Es ist 10 Uhr am Morgen, die Telefonanlage in der Integrierten Leitstelle in der Landauer Haardtstraße klingelt regelmäßig vor sich hin. Christoph Köhler nimmt einen Notruf entgegen – ein Mann hat eine Frau auf einer Bank gefunden, die über starke Schmerzen im Bauch- und Brust raum klagt. Christoph Köhler möchte mit der Frau sprechen, um Genaueres über ihren Zustand zu erfahren. Während sie ihm unter Wimmern erzählt, dass die Schmerzen stechend und anhaltend seien, schickt Köhler mit einem Mausklick Rettungswagen und Notarzt zu der Frau – es könnte ein Herzinfarkt vorliegen. „Wenn wir Notrufe entgegennehmen, versuchen wir sofort die Gesprächsführung zu übernehmen und fragen den Anrufer, wo er sich befindet, wie er heißt und was passiert ist und das in dieser Reihenfolge“, erklärt der 29-jährige Disponent den Ablauf eines Telefonats in der Leitstelle. Während er die Daten in die Suchmaske eingibt, ploppt auf einem der vier Bildschirme vor Köhler eine Karte mit der Mobilfunkzelle bzw. dem Standort des Anrufers auf. Auf der Karte lässt sich auch in Echtzeit verfolgen, wo sich Rettungswagen und Notarzt befinden und wann sie am Einsatzort ankommen. Die Frau wird nun versorgt, später am Tag wird Christoph Köhler, der selbst eine Ausbildung als Rettungsassistent besitzt und ab und zu noch zu Einsätzen rausfährt, die Kollegen kontaktieren und erfragen, wie es der Frau geht. „Das mache ich nicht immer“, erzählt er auf Nachfrage, „aber manchmal, wenn Anrufe und Einsätze dramatisch sind oder es mich einfach interessiert, ob ich mit meiner medizinischen Einschätzung richtig lag, rufe ich die Kollegen noch einmal an.

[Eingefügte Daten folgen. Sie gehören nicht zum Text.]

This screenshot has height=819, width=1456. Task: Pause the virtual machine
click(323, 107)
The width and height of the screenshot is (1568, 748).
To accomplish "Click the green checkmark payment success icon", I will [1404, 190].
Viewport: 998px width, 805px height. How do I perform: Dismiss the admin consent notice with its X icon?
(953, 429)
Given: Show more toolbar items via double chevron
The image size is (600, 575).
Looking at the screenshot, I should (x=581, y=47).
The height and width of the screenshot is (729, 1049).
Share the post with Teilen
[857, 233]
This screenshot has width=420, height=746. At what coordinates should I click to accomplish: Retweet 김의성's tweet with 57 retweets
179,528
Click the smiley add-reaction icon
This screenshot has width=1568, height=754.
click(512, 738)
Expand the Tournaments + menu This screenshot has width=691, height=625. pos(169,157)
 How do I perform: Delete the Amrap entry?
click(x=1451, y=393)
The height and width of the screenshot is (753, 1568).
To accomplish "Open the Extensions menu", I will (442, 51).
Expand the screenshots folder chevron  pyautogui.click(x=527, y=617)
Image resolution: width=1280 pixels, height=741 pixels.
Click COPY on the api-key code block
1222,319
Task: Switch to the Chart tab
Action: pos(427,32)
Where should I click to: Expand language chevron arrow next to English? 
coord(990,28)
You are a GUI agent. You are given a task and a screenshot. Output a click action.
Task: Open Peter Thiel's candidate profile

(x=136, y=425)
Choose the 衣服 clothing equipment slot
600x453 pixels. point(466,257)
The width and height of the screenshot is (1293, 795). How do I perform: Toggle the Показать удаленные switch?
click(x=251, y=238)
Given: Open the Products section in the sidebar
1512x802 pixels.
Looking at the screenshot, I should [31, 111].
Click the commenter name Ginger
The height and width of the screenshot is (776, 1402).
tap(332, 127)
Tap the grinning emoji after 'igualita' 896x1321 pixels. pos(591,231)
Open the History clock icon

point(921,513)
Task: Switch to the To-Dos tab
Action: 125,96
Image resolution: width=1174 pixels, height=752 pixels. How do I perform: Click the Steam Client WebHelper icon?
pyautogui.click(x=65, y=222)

„Dramatische Einsätze“ sind z. B. Herz- oder Atemstillstände. In solchen lebensbedrohlichen Situationen zählt jede Sekunde. Köhler und seine Kollegen geben den Anrufern in solchen Fällen Erste-Hilfe-Hinweise – lebensrettende Maßnahmen müssen schnellstmöglich erfolgen, notfalls auch durch Anleitung am Telefon. Die Erste-Hilfe-Hinweise sind im Einsatzleitsystem abgespeichert. Erst vor zwei Wochen hat Köhler einen Vater über das Telefon angeleitet – sein zweijähriges Kind hatte einen Gegenstand verschluckt und ist blau angelaufen. Mit Hilfe von Köhler‘s telefonischer Anleitung konnte der Vater die Atemwege des Kindes befreien. Wenn der Vater keine Erste Hilfe geleistet und nur auf den Rettungswagen gewartet hätte, wäre dieser Notfall vielleicht nicht so glücklich ausgegangen.

Christoph Köhler bei der Arbeit. (Foto: pdp)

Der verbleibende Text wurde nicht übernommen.